When we think of hotels we tend to think of a few large brands that dominate the market.

Marriott is the largest after having gobbled up with Starwood Group which had all the Sheraton brands. Hilton is #2 with about 30 brands under its umbrella, and Intercontinental Hotel Group which owns Holiday Inn and a host of brands is number three. There are remarkably few independent chains left. Hyatt remains largely independent. The Accor Group in France owns brands like Mercure, Ibis, Novotel, and Sofitel to name just a few.

Some would think that the hotel industry is highly consolidated with a small number of players. From an operations standpoint, there is a lot of consolidation of brand ownership. But that doesn’t mean a lot of consolidation of hotel ownership.

Some hotels are owned by the brand, but in fact most are franchise arrangements. Hotel owners are investors, like us, who happen to specialize in owning hotels instead of apartment buildings.

There are all kinds of different plays in hotel ownership. Some specialize in resort properties. Others specialize in local hotels, the ones that crop up all over the city.
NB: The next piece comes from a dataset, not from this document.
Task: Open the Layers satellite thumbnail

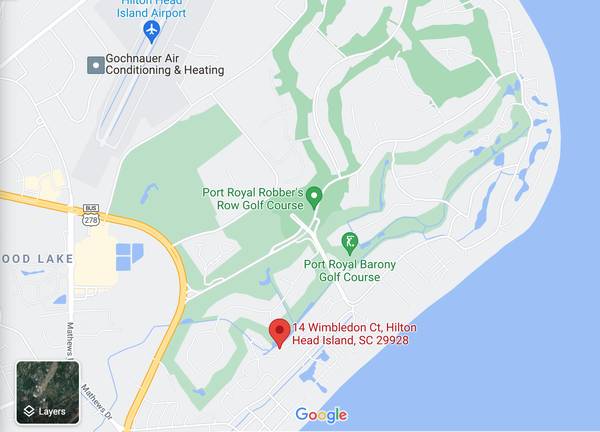Action: click(48, 393)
These serve a small radius and have anywhere from 80 to 150 rooms. Some are combo hotels where you might find two hotels side by side on the same property with different brand positioning. One might be a suite hotel for more extended stays, and the other might be a more budget hotel for shorter transient stays.

There are business hotels in the central business district or in the shadow of business parks. There are hotels that cater to convention centre traffic. All these segments are distinct businesses with unique client needs and distinct business models. Today, in the pandemic environment, most are hurting quite badly.
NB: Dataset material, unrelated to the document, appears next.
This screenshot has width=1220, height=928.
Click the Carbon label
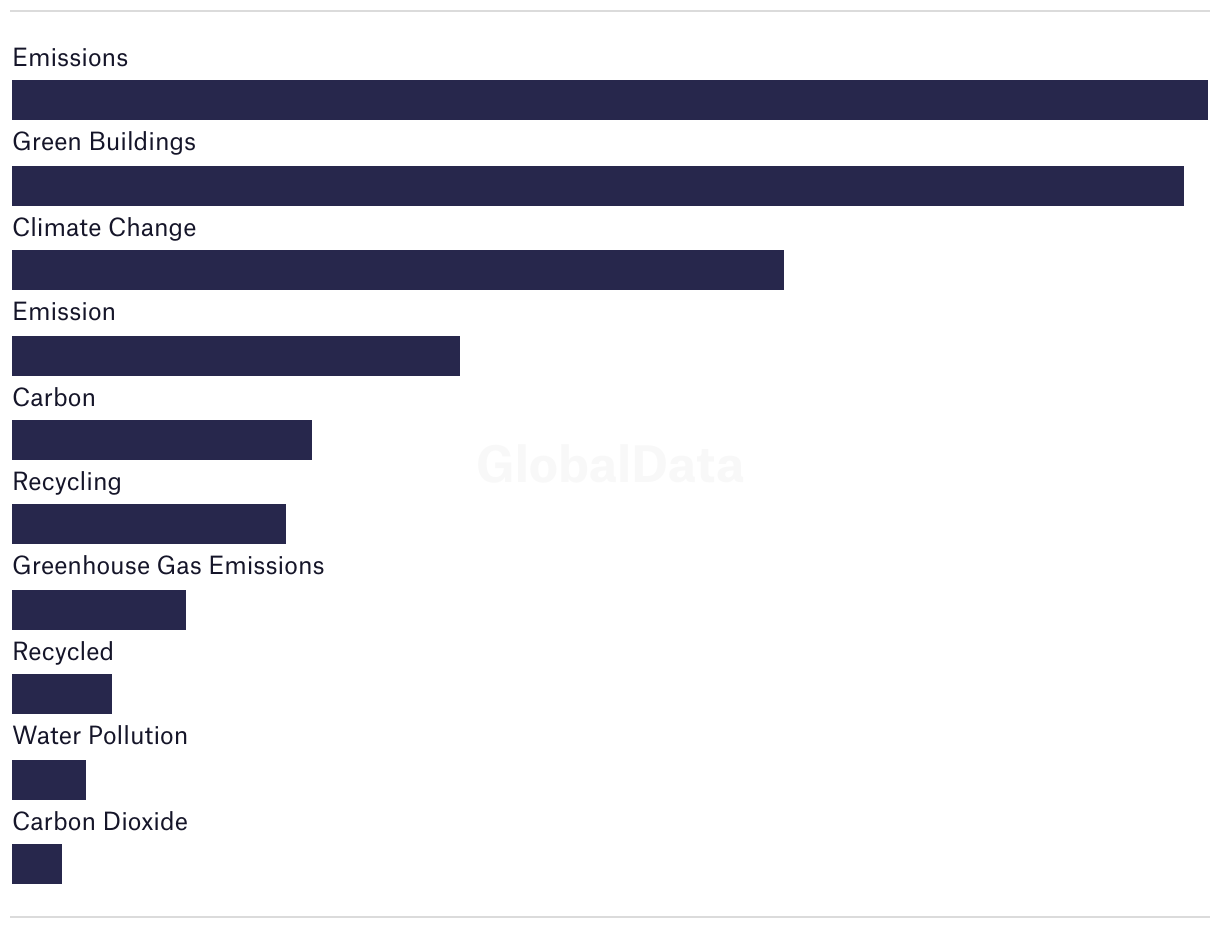point(54,398)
There are a few rare exceptions. Some hotels that are driving distance from major population centres and are in vacation areas like Myrtle Beach are doing comparatively well.

The rest are all losing money. I’ve been in discussion with a number of hotel owners over the past several months. Most had built a 90-150 day cash buffer into their plan. That assumed that they would have low occupancy. They assumed that the return to normal would start in late Spring and that by the fall, occupancies would be back to normal levels.

Hotels are small businesses. They tie up a lot of capital and they have a lot of debt, but they don’t employ that many people. The largest number of staff members are fairly low wage earners. The huge fixed operating cost and debt service that hotels face is the one thing that they can’t do much about.

They can cut costs temporarily by cutting staff. They can reach some agreements with their lenders for a few months. But that will save maybe a third of the expense for a finite period of time.

Most of the hotel operators I spoke with said that they had enough cash to last until the fall, maybe September or October.

It’s now August and there are no signs of significant recovery in the travel industry, and recovery in hospitality is definitely levelling off.

We also see a difference in demand based on property type. In the midscale and economy segments, occupancy is roughly double that of the luxury segment. That means that corporate travel and luxury have not really started to pick up yet.

This is going to be a long and slow recovery. The only thing driving the market right now is the summer vacation demand. This will diminish as schools reopen in August and will shrink further after labor day. Corporate travel shows no signs of picking up. Therein lies the worry for many hotel owners. The resurgence we are seeing is going to be short lived with a drop in occupancy starting in September, followed by a more severe drop if we see a resurgence in the number of Covid-19 cases.

We will start to see high quality assets at discounted prices in the near future.